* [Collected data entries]
┌──

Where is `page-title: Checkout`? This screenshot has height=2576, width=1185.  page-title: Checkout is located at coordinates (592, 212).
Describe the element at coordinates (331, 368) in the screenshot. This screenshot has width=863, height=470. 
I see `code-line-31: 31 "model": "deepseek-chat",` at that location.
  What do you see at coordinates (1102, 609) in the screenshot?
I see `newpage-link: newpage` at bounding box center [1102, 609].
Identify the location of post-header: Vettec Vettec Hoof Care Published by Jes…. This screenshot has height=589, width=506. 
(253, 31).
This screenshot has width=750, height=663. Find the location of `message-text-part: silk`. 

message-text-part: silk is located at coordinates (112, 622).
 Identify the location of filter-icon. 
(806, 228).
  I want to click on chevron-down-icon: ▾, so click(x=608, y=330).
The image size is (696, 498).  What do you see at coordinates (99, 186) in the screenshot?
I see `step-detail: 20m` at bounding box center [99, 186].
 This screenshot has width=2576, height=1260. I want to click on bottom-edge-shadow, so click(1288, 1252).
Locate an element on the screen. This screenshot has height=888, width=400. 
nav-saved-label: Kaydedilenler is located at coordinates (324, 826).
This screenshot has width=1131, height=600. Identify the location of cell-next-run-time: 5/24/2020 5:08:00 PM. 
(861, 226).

└──

Reproduce every one of the entries above word for word, with no alterations.

Where is `page-title: Checkout`? This screenshot has height=2576, width=1185.  page-title: Checkout is located at coordinates (592, 212).
Describe the element at coordinates (331, 368) in the screenshot. This screenshot has width=863, height=470. 
I see `code-line-31: 31 "model": "deepseek-chat",` at that location.
  What do you see at coordinates (1102, 609) in the screenshot?
I see `newpage-link: newpage` at bounding box center [1102, 609].
Identify the location of post-header: Vettec Vettec Hoof Care Published by Jes…. This screenshot has height=589, width=506. 
(253, 31).
This screenshot has width=750, height=663. Find the location of `message-text-part: silk`. 

message-text-part: silk is located at coordinates (112, 622).
 Identify the location of filter-icon. 
(806, 228).
  I want to click on chevron-down-icon: ▾, so click(x=608, y=330).
The image size is (696, 498).  What do you see at coordinates (99, 186) in the screenshot?
I see `step-detail: 20m` at bounding box center [99, 186].
 This screenshot has width=2576, height=1260. I want to click on bottom-edge-shadow, so click(1288, 1252).
Locate an element on the screen. This screenshot has height=888, width=400. 
nav-saved-label: Kaydedilenler is located at coordinates (324, 826).
This screenshot has width=1131, height=600. Identify the location of cell-next-run-time: 5/24/2020 5:08:00 PM. 
(861, 226).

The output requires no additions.